Unfortunately, if one of the people on the account passes away, depending on how the account is set up, the remaining account holder may not be able to access those funds until the deceased person’s estate goes through the probate process, which is sometimes the very procedure the account holder wanted to avoid.

The wills, trusts, estates and probate attorneys at Brousseau Naftis & Massingill, P.C. have decades of experience representing clients in powers of attorney, trust litigation, conservatorship and other estate planning matters. For more information, contact us today for a no-obligation consultation.

What Kind of Bank Account Are You Opening?

couple with joint credit accountsWhen setting up a joint bank account, customers may be offered any of the following options:

  1. Joint Account;
  2. Payable on Death;
  3. Joint Tenants with Right of Survivorship; or
  4. Tenants in Common.

Which type of bank account is right for you and your family is really an issue that should be addressed with all parties, as well as your legal counsel, as the answer will depend on your intent and your current estate plan.

A Joint Account—with no other designation—means that both parties own and have the right to access funds in the account, but without a Right of Survivorship designation (as addressed below), the account would become part of a deceased owner’s estate at his or her death and would need to go through the probate process.

A Payable on Death account is a bank account with which the owner can name a beneficiary—much like a life insurance policy—so that, when the owner passes away, the beneficiary receives the funds in the bank account without having to go through the probate process. This is not actually a “joint account” as the beneficiary has no right to access the funds during the account owner’s life, but the funds would pass automatically to the beneficiary upon the owner’s death.

Similarly, a bank account designated as “Joint Tenants with Right of Survivorship,” or “JTWROS,” awards the account to the surviving owner of the account when one owner passes away. Because of this, a Right of Survivorship Account also avoids the probate process to transfer ownership.

A Tenants in Common bank account is often confused with the Payable on Death and Right of Survivorship accounts, but it operates completely differently, which may lead to unintended results.
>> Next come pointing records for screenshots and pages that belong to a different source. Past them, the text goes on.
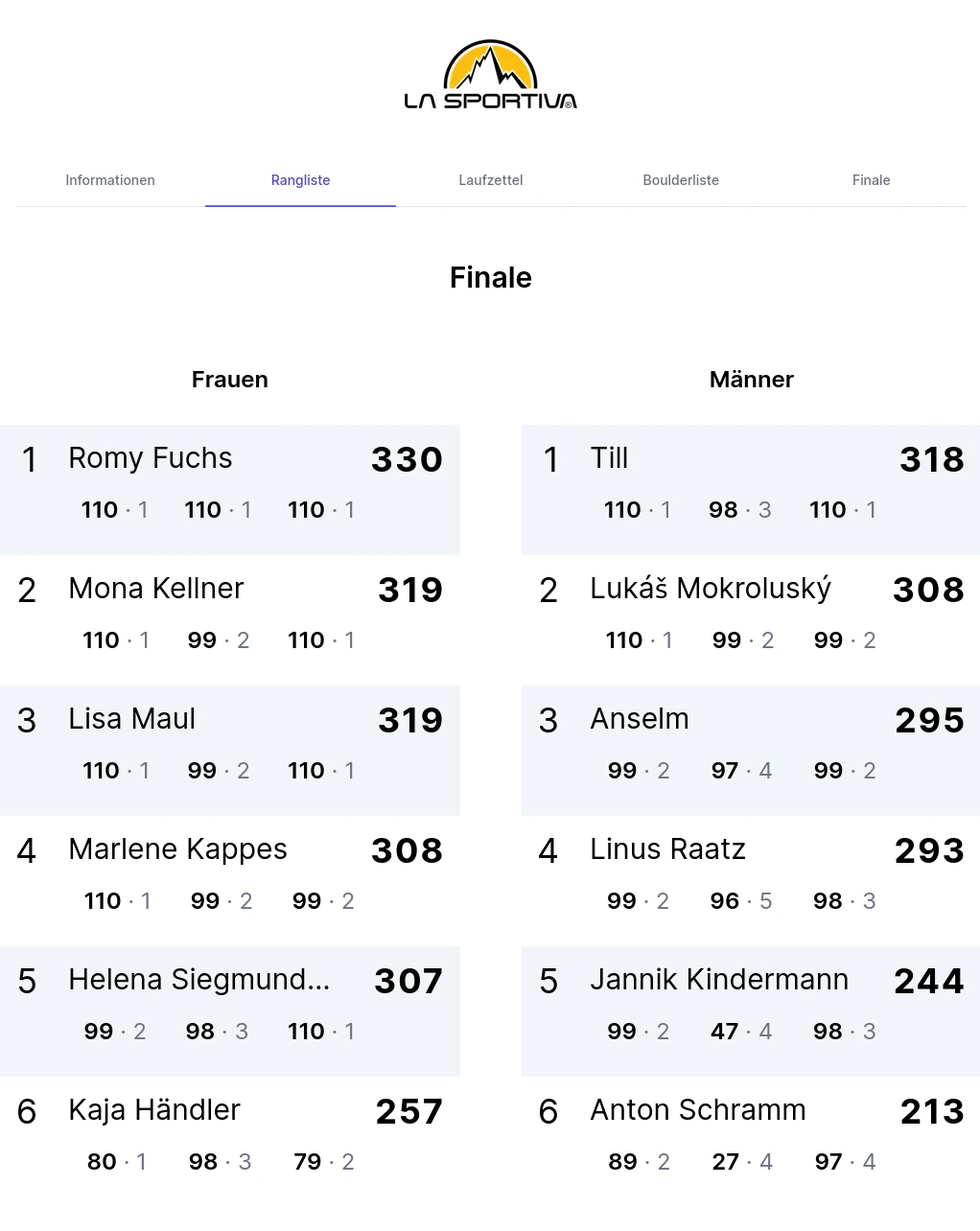Click Anton Schramm's name
The height and width of the screenshot is (1231, 980).
[x=698, y=1110]
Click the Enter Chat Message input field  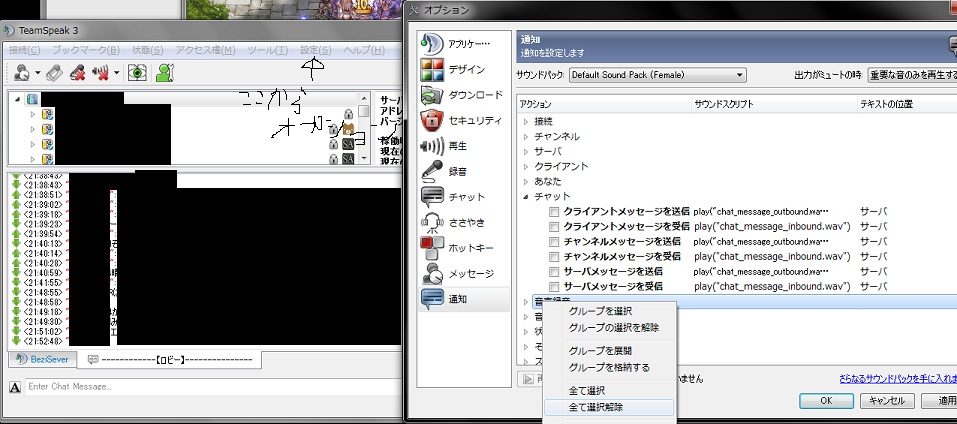[x=200, y=387]
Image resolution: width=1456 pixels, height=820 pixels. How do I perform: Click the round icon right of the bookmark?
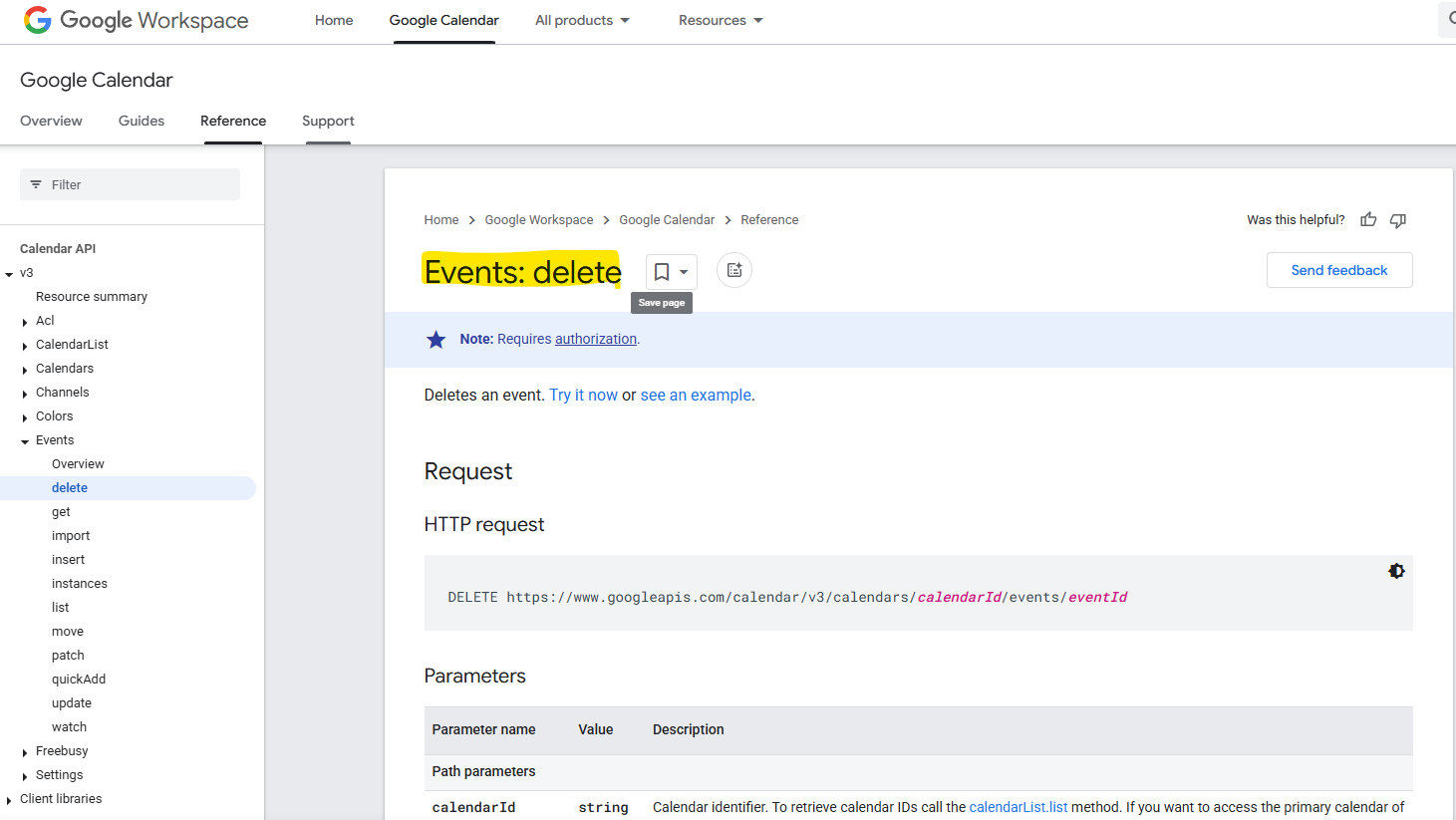[734, 270]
Tenants in Common Bank Accounts

With a Tenants in Common Bank Account, each owner of the account holds an undivided one-half interest in the account and there is no right of survivorship. Instead, if one of the owners of the account passes away, the deceased owner’s portion of the account must be distributed according to his or her Last Will & Testament, thus requiring that the Will be admitted to probate and the funds distributed as part of the probate process. Accordingly, even if the Last Will & Testament directs that the surviving co-owner of the Tenants in Common Account inherits these funds, the surviving co-owner will not have access to those funds until the probate process is completed.

Additionally, the bank may freeze these funds upon the death of one of the owners of the account until the probate process occurs so that the funds in the account are not accessed by the surviving co-owner unless and until the Probate Court so directs.

Because the funds in the Tenants in Common Bank Account do not pass automatically, these types of accounts are really meant for customers who have engaged in extensive tax-planned estate planning and whose desire is that their estate is distributed only through their Last Wills & Testaments and Trusts.

Bankers are not Lawyers

While bankers are very knowledgeable about their products and the different banking options available for their customers, without consulting an attorney as part of the process, many customers can end up signing up for types of bank accounts that complicate, rather than simplify, their estate planning.

Many of the people who open a joint bank account do so because they want to avoid probate for all or some of their assets, and the Tenants in Common Bank Account will not do that; it only creates more assets that need to be probated, and may even get their co-owner locked out of the account until that process is complete.

Accordingly, before opening a joint account with any type of designation, it is best to first seek legal advice to ensure that the type of account you are opening will not interfere with your intent and your estate plan.